▸ How to complete this task: A word-for-word repeat of all the data is the goal.

▸ Input:
* * * *

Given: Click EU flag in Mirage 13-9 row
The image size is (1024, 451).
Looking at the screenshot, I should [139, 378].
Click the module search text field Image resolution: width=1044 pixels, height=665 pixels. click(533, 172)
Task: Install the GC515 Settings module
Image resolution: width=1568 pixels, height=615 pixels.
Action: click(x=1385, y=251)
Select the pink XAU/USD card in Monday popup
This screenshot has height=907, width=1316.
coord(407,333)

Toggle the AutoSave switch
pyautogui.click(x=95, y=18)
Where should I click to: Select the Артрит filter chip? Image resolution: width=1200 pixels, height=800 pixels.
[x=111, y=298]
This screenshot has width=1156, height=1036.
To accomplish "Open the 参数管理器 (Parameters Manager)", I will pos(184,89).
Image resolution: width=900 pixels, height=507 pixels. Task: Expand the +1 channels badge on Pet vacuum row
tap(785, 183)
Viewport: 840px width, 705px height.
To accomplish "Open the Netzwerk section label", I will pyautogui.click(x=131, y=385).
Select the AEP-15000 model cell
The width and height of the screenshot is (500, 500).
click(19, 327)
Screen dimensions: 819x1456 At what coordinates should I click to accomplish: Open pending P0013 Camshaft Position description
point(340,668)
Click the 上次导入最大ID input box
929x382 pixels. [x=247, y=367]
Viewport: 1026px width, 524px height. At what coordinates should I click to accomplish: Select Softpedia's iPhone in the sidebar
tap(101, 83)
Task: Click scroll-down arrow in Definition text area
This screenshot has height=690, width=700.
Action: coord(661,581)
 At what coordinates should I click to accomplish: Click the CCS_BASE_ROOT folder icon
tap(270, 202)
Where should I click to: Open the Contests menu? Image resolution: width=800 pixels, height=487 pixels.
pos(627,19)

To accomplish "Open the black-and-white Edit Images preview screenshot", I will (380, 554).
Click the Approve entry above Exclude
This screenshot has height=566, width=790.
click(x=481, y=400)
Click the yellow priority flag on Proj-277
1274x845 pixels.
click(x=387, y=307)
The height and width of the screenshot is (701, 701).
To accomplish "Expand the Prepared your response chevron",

* * * *

▸ Exercise result:
Given: Click EU flag in Mirage 13-9 row
The image size is (1024, 451).
Looking at the screenshot, I should [139, 378].
Click the module search text field Image resolution: width=1044 pixels, height=665 pixels. click(533, 172)
Task: Install the GC515 Settings module
Image resolution: width=1568 pixels, height=615 pixels.
Action: click(x=1385, y=251)
Select the pink XAU/USD card in Monday popup
This screenshot has height=907, width=1316.
coord(407,333)

Toggle the AutoSave switch
pyautogui.click(x=95, y=18)
Where should I click to: Select the Артрит filter chip? Image resolution: width=1200 pixels, height=800 pixels.
[x=111, y=298]
This screenshot has width=1156, height=1036.
To accomplish "Open the 参数管理器 (Parameters Manager)", I will pos(184,89).
Image resolution: width=900 pixels, height=507 pixels. Task: Expand the +1 channels badge on Pet vacuum row
tap(785, 183)
Viewport: 840px width, 705px height.
To accomplish "Open the Netzwerk section label", I will pyautogui.click(x=131, y=385).
Select the AEP-15000 model cell
The width and height of the screenshot is (500, 500).
click(19, 327)
Screen dimensions: 819x1456 At what coordinates should I click to accomplish: Open pending P0013 Camshaft Position description
point(340,668)
Click the 上次导入最大ID input box
929x382 pixels. [x=247, y=367]
Viewport: 1026px width, 524px height. At what coordinates should I click to accomplish: Select Softpedia's iPhone in the sidebar
tap(101, 83)
Task: Click scroll-down arrow in Definition text area
This screenshot has height=690, width=700.
Action: coord(661,581)
 At what coordinates should I click to accomplish: Click the CCS_BASE_ROOT folder icon
tap(270, 202)
Where should I click to: Open the Contests menu? Image resolution: width=800 pixels, height=487 pixels.
pos(627,19)

To accomplish "Open the black-and-white Edit Images preview screenshot", I will (380, 554).
Click the Approve entry above Exclude
This screenshot has height=566, width=790.
click(x=481, y=400)
Click the yellow priority flag on Proj-277
1274x845 pixels.
click(x=387, y=307)
The height and width of the screenshot is (701, 701).
To accomplish "Expand the Prepared your response chevron",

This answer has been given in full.